Dieta vegana e dimagrimento, meno calorie senza ridurre la quantità di cibo
Una dieta vegana a basso contenuto di grassi ha ridotto del 30% la densità energetica dei pasti in adulti sovrappeso, favorendo un minor apporto calorico e una maggiore perdita di peso senza imporre limiti alle calorie né ridurre il peso del cibo.
Una Dieta vegana a basso contenuto di grassi può favorire il dimagrimento senza imporre un conteggio delle calorie o una riduzione della quantità complessiva di cibo. È quanto emerge da un’analisi pubblicata il 6 agosto 2026, che ha esaminato il rapporto tra alimentazione vegetale, densità energetica dei pasti e perdita di peso negli adulti sovrappeso.
La ricerca ha preso in considerazione i dati di uno studio clinico randomizzato condotto a Washington tra il 2017 e il 2019. In totale erano stati arruolati 244 adulti sovrappeso, assegnati in parti uguali a un gruppo vegano e a un gruppo di controllo. L’analisi finale ha riguardato 223 partecipanti che hanno completato le 16 settimane previste.
Alle persone inserite nel primo gruppo era stato chiesto di seguire liberamente una dieta vegana povera di grassi basata soprattutto su frutta, verdura, cereali e legumi. Il gruppo di controllo aveva invece continuato a mangiare secondo le proprie abitudini. In nessuno dei due casi erano stati fissati limiti all’apporto calorico giornaliero.
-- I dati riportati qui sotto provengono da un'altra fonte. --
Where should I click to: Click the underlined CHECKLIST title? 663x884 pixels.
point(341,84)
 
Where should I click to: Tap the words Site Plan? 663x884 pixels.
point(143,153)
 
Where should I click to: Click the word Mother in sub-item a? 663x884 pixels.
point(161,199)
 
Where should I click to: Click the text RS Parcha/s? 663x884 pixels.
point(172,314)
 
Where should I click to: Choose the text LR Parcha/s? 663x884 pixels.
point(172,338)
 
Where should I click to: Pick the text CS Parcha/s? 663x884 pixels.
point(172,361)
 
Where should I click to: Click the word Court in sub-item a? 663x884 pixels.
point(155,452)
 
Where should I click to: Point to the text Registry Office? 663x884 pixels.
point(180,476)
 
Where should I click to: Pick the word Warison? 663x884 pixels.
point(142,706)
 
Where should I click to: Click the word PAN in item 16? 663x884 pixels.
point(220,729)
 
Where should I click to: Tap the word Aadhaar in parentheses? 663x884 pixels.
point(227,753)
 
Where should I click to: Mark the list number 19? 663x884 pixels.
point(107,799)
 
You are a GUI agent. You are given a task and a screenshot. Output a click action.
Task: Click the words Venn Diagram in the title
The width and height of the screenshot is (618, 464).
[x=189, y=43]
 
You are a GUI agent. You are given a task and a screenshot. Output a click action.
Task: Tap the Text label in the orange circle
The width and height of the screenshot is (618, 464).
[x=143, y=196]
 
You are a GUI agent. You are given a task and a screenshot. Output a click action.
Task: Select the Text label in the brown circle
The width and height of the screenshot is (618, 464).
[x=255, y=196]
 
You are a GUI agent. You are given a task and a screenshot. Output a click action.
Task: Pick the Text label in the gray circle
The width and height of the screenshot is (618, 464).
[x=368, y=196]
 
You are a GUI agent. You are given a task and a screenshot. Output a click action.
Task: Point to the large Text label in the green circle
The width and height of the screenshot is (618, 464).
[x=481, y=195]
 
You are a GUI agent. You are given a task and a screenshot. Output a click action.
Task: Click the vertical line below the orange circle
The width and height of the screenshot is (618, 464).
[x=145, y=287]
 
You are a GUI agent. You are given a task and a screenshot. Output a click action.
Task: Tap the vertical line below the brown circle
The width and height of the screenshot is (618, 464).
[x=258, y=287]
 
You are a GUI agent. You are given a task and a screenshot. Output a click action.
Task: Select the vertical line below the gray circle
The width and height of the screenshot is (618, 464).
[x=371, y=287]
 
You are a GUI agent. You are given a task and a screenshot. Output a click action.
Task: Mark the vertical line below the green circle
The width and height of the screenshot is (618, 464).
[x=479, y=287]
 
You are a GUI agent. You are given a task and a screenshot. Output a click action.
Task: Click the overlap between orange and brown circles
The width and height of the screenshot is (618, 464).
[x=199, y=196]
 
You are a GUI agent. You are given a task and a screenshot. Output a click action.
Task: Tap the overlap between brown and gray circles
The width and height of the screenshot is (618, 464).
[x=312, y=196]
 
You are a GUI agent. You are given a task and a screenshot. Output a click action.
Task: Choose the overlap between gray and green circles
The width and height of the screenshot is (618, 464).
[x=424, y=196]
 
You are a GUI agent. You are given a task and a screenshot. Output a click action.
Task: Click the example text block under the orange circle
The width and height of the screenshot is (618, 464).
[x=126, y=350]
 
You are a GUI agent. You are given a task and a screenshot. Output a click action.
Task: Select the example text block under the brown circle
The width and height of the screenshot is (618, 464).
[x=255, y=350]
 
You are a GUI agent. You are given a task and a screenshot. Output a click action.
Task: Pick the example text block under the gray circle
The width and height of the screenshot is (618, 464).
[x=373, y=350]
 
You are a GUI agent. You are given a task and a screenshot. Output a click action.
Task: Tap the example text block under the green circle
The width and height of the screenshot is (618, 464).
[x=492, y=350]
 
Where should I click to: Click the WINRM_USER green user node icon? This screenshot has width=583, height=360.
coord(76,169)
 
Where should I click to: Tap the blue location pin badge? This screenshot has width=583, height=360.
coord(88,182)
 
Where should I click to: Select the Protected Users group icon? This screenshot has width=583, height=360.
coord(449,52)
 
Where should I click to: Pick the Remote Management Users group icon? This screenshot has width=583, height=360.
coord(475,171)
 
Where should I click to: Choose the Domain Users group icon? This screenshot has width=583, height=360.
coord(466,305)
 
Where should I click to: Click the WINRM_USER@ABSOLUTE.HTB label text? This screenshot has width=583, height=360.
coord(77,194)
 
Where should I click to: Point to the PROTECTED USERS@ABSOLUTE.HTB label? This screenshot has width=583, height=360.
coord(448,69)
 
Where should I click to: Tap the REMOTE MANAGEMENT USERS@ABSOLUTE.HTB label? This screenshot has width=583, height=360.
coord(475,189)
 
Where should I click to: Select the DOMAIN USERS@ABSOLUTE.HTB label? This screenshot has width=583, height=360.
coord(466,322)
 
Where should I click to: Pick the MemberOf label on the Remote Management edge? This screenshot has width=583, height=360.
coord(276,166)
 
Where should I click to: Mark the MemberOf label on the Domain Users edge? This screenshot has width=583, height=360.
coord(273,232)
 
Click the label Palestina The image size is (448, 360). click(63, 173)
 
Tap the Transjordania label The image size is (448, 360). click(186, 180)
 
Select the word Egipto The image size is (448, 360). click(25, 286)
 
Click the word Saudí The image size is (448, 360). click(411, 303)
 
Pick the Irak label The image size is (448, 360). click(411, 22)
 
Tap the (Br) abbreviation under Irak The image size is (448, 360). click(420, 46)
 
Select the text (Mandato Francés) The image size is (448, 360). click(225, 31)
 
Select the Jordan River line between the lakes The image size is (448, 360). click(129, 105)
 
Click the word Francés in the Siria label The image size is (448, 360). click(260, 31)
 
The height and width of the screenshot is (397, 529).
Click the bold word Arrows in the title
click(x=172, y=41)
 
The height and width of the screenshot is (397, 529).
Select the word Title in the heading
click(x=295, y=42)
La differenza principale ha riguardato la cosiddetta densità energetica, cioè il numero di calorie contenute in un determinato peso di alimento. Nel gruppo vegano questo valore è diminuito di circa il 30%, mentre nel gruppo di controllo non sono state registrate variazioni significative.
Il dato è rilevante perché il peso complessivo degli alimenti consumati ogni giorno non è diminuito in maniera significativa. Chi seguiva la dieta vegana continuava quindi a mangiare quantità simili in termini di grammi, ma introduceva meno energia. Rispetto al gruppo di controllo, la riduzione dell’apporto calorico è risultata maggiore di circa 357 chilocalorie al giorno.
Il cambiamento è stato legato soprattutto alla diversa composizione dei pasti. Carne, pesce, latticini e uova sono stati eliminati, mentre sono aumentati verdure, frutta, legumi e altri alimenti vegetali. In particolare, il consumo medio giornaliero di verdure è cresciuto di oltre 140 grammi e quello dei legumi di circa 74 grammi rispetto all’inizio dello studio.
Gli alimenti ricchi di acqua e fibre tendono ad avere meno calorie per grammo rispetto a molti prodotti più ricchi di grassi. Questo permette di riempire maggiormente il piatto e raggiungere la sazietà assumendo, nello stesso tempo, una quantità inferiore di energia. I ricercatori hanno osservato che la diminuzione della densità energetica era associata a una maggiore perdita di peso.
L’associazione è rimasta statisticamente significativa anche dopo aver tenuto conto delle variazioni nell’apporto calorico. Secondo gli autori, il risultato indica che non conta soltanto quanto si mangia, ma anche quali alimenti compongono i pasti e quanta energia forniscono rispetto al loro peso.
Lo studio non dimostra però che una dieta vegana sia automaticamente adatta a tutti né che il dimagrimento sia garantito senza altre attenzioni. Gli stessi ricercatori segnalano alcuni limiti, tra cui l’uso di diari alimentari compilati dai partecipanti e il fatto che le persone coinvolte fossero volontari, quindi non necessariamente rappresentative dell’intera popolazione.
I risultati suggeriscono comunque che aumentare la presenza di alimenti vegetali ricchi di acqua e fibre può ridurre la densità energetica della dieta. In questo modo è possibile assumere meno calorie senza dover necessariamente diminuire il volume complessivo del cibo consumato.